Opinion amongst Volvo vets is unanimous that Newport is light years beyond any of the recent US Volvo Ocean Race stopovers in every way, and we’re extremely glad we’re here to be part of it this week thanks to our friends at Sperry and the Volvo Ocean Race Boatyard.

With so much staff coverage available from the teams and VOR media, we wanted to give you something different this week, and today at 1130 PST/1430 EST/1830 UTC, we’re bringing you Sailing Anarchy’s first-ever live, two-camera talk show from the Volvo Ocean Race Boatyard – in front of a live audience!  We haven’t skimped on guests, either, and since we’ve been wanting to sit down with the leaders of Team SCA for some time now, we asked, and they thankfully agreed!  Team CEO Richard Brisius, Performance Director Brad Jackson, and the afterguard of Dee, Sam, and Sally will sit down with co-host Nic Douglass and me for an hour-long chat about everything VOR.  We want to know all about their race, and all about them.  What’s the future look like for Team SCA, and what does their race mean for their careers, for their fans, for their families, for their sponsors…

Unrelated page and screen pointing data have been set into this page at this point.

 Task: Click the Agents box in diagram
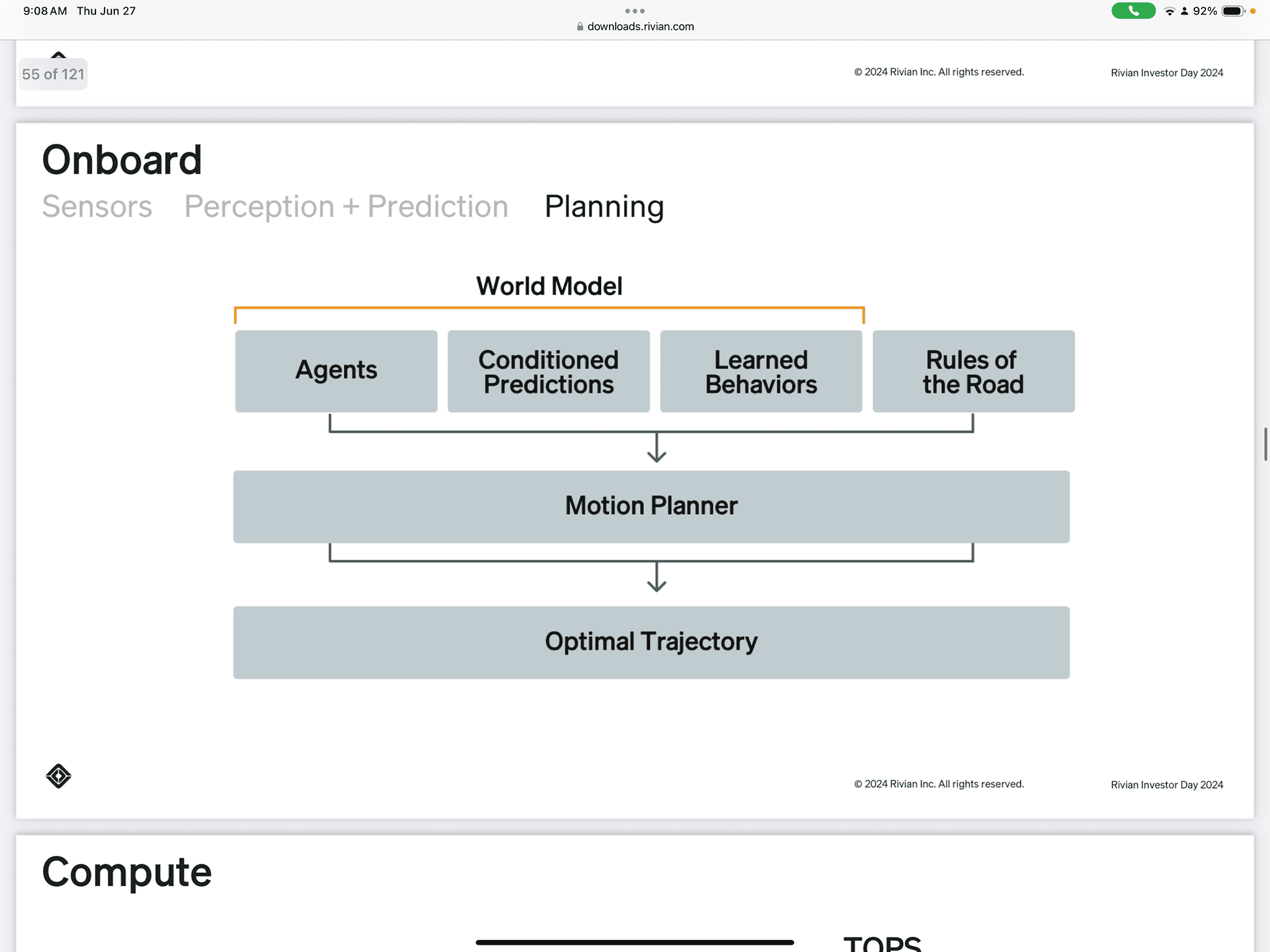336,371
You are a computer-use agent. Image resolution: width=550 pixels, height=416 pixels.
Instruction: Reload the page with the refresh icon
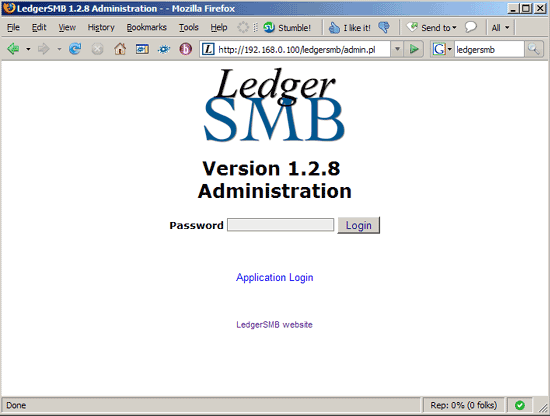click(x=75, y=49)
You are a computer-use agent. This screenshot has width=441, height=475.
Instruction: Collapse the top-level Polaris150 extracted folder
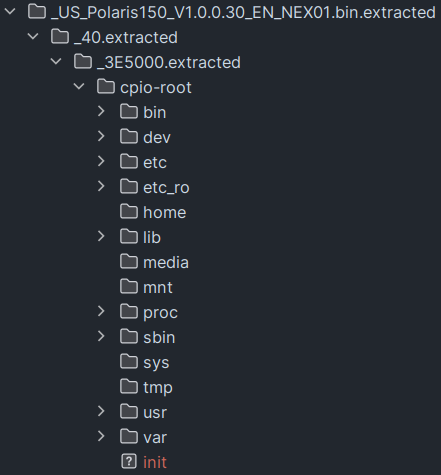(x=10, y=11)
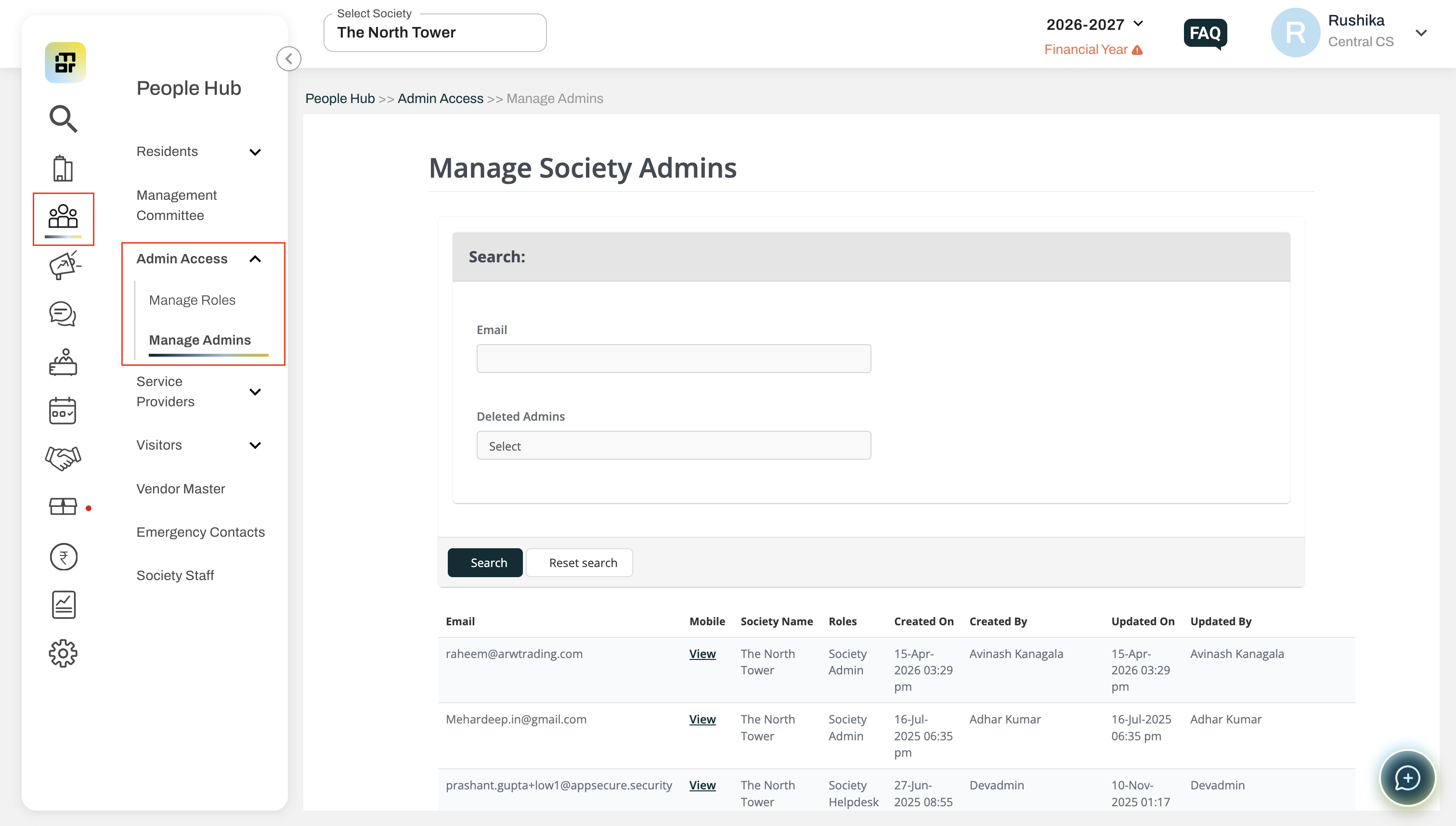Open the search magnifier icon in sidebar
Viewport: 1456px width, 826px height.
[x=63, y=118]
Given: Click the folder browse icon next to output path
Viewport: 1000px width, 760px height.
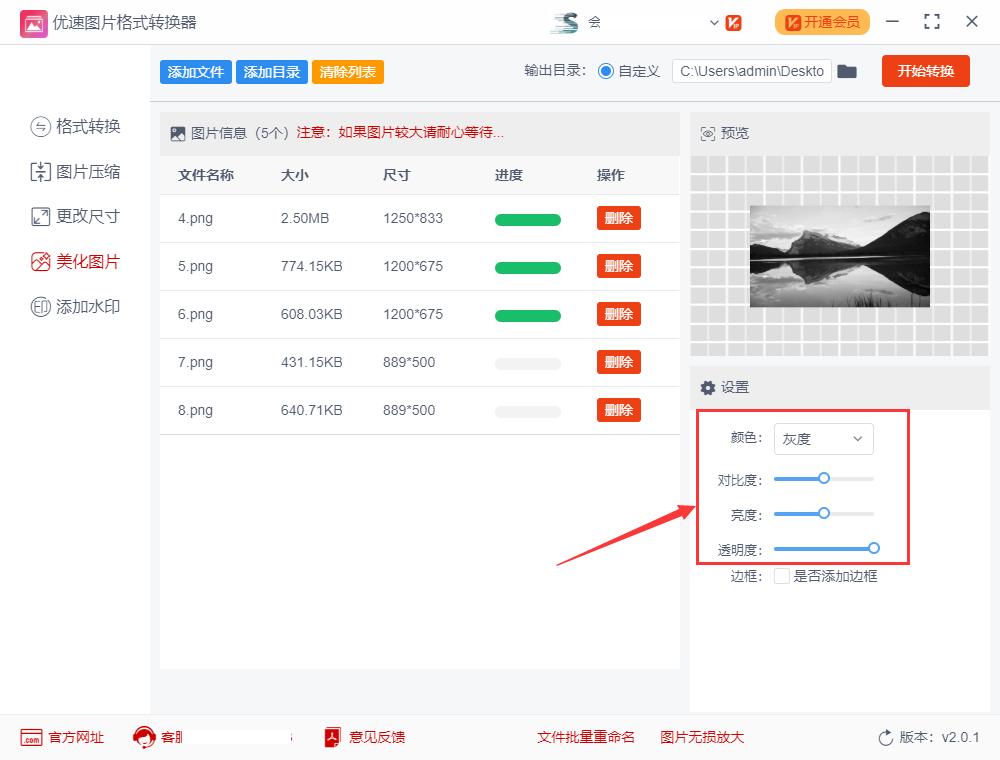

You’ve already given us some great questions; please head over to the thread and post more, or hit us up on Twitter and use the hashtag @asksailinganarchy if you want yours answered today; the best three questions win Team SCA t-shirts, but you only have a couple hours to get ’em in.  Wanna learn more about the girls?  Check out the brand new well-produced reality series No Ordinary Women.  We’ve enjoyed the first two episodes, and we think you will too.  And don’t fret if you miss our show today; it will be archived for your pleasure here.

And if you have questions for VOR CEO Knut Frostad, Boatyard Director Nick Bice, the two guys tussling for the race lead; Ian Walker and Charles Caudrelier, or Vestas skipper Chris Nicholson, get those questions in too; we’re recording their show tonight for publication tomorrow morning at around 1000 EST.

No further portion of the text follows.